2) .text:08048590 exec_some_csh_cmd_and_send_result
Incoming packet structure:
+0: not used
+1: feature number (0x03)
+2: command for ("/bin/csh -f -c \"%s\" 1> %s 2>&1")
Function fork's and parent continues with main cycle. Child fork's again. Parent sleeps for 10 seconds and kills itself. Child executes: system("/bin/csh -f -c \"%s\" 1> %s 2>&1",rcv_buffer[2],"/tmp/.hj237349");
So, it executes command taken from received buffer and directs output to "/tmp/.hj237349". Then data from this file is copied back to rcv_buffer[2] to send back to client. Data manipulations are performed with a chunks of size 0x18D, which could be transmited in multiple packets.
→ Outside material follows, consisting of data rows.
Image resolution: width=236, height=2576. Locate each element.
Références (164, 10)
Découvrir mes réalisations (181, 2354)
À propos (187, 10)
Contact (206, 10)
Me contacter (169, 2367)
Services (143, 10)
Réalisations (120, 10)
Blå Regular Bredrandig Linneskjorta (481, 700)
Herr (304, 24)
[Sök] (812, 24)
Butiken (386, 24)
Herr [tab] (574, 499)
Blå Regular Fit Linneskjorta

In first packet rcv_buffer[1] set to 3 and in any next to 4. Function calls encode packet and result is stored in buffer5. Then it calls transmit_data and encoded data from buffer5 is sent to IP addresses from IP_addr buffer (must be filled with feature 0x02 before). Then process sleeps for 400000uS, closes "/tmp/.hj237349" file, erases it and exits.

3) .text:08048ACC exec_some_csh_cmd
Incoming packet structure:
+0: not used
+1: feature number (0x07)
+2: command for ("/bin/csh -f -c \"%s\" 1> %s 2>&1")
Function fork's and parent continues with main cycle. Child fork's again. Parent sleeps for 1200 seconds and kills itself. Child executes: system("/bin/csh -f -c \"%s\" ", rcv_buffer[2]); Thus, function is almost similar to above function, which executes received command with root privileges except it does not return command output.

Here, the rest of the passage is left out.